- EXERCISES TO COMPLETE -
[a] Transcribe the passage about Narcissa McClung word for word, starting at "After their children" and ending at "honored more sincerely.".
[b] Answer these questions from the passage about Narcissa McClung:
(i) On what date did Narcissa marry James Washington McClung?
(ii) What craft does the passage name as one of her favorite pastimes?
(iii) Where is she buried?

- GIVEN PASSAGE -
···

On February 25, 1875, Narcissa had married James Washington McClung. Their partnership would eventually result in the birth of eleven children. After their marriage, "moving on" soon became a way of life for Narcissa and James. Over two decades, as they raised their family, they moved at least six times in covered wagons to distant destinations in Texas and Oklahoma.
Narcissa was a gentle woman who, her son Albert told me, never raised her voice. She was blessed with good health, a fortunate asset for a pioneer woman. Her hair, like that of Albert, was brown and never turned gray. Her innate tendency to work hard and her gentle, patient personality must have been invaluable attributes for this mother of eleven children born over a period of two decades.
One of her favorite past-times was making quilts, a craft mastered by many industrious women of her era. On August 29, 1934, when she was 82 years old, she wrote a letter to her son Albert in which she mentioned making wedding-gift quilts and also explained one of the reasons she enjoyed piecing quilts—that is, stitching together the small pieces that, when joined and sewed to a backing, would result in a finished coverlet. She wrote, "Well I do not no much news [to] write but I hav got Rammons and Jacks quilt tops piced up now but not got the goods to set them together yet. I pice tops all the time but dont get much out of it. I pece to keep from being idel. I can't just sit arond idel, do nothing." This statement undoubtedly echoed the testimony of many pioneer women. Sitting around idle was not a part of who they were or the lifestyle thrust upon them.
After their children were grown, from 1906 to 1928, Narcissa continued to accompany her peripatetic husband as he relocated to Los Angeles, California; Carter, Oklahoma; the Rio Grande Valley in Texas; and Corona, New Mexico—but by then on trains and perhaps in automobiles rather than wagons. In 1938, a decade after her husband's death, she made her final trip—this one back to Oklahoma, where, at age 85, she died of a stroke on March 20, 1938, at the home of her son Albert in Norman. She is buried in the cemetery in Carter, Oklahoma. No queen's death was ever mourned more sorrowfully and few lives honored more sincerely.

···

- PROVIDED DATA -
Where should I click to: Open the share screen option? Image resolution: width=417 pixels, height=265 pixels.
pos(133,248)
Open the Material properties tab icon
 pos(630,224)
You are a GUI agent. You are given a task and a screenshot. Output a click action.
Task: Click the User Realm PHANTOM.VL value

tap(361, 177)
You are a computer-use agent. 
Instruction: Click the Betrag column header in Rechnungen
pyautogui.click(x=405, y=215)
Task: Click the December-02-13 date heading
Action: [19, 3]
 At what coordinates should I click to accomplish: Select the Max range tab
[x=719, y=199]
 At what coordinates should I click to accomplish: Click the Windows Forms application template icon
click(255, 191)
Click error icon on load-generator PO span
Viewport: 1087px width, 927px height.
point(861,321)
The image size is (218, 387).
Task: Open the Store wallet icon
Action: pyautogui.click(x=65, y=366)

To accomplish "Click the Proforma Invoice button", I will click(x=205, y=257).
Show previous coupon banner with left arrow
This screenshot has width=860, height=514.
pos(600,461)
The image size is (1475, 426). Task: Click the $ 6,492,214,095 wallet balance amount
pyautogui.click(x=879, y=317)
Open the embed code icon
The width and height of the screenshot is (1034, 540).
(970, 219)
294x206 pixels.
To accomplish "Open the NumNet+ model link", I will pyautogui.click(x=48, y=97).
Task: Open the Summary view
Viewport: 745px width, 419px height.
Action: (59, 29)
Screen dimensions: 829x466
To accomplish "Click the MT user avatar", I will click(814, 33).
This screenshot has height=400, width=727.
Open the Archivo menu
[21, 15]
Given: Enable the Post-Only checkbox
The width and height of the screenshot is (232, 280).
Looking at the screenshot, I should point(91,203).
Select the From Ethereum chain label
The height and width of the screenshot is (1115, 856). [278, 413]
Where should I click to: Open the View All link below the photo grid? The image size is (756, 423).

···

- ANSWER SET -
[a]
After their children were grown, from 1906 to 1928, Narcissa continued to accompany her peripatetic husband as he relocated to Los Angeles, California; Carter, Oklahoma; the Rio Grande Valley in Texas; and Corona, New Mexico—but by then on trains and perhaps in automobiles rather than wagons. In 1938, a decade after her husband's death, she made her final trip—this one back to Oklahoma, where, at age 85, she died of a stroke on March 20, 1938, at the home of her son Albert in Norman. She is buried in the cemetery in Carter, Oklahoma. No queen's death was ever mourned more sorrowfully and few lives honored more sincerely.

[b]
(i) February 25, 1875
(ii) Making quilts
(iii) In the cemetery in Carter, Oklahoma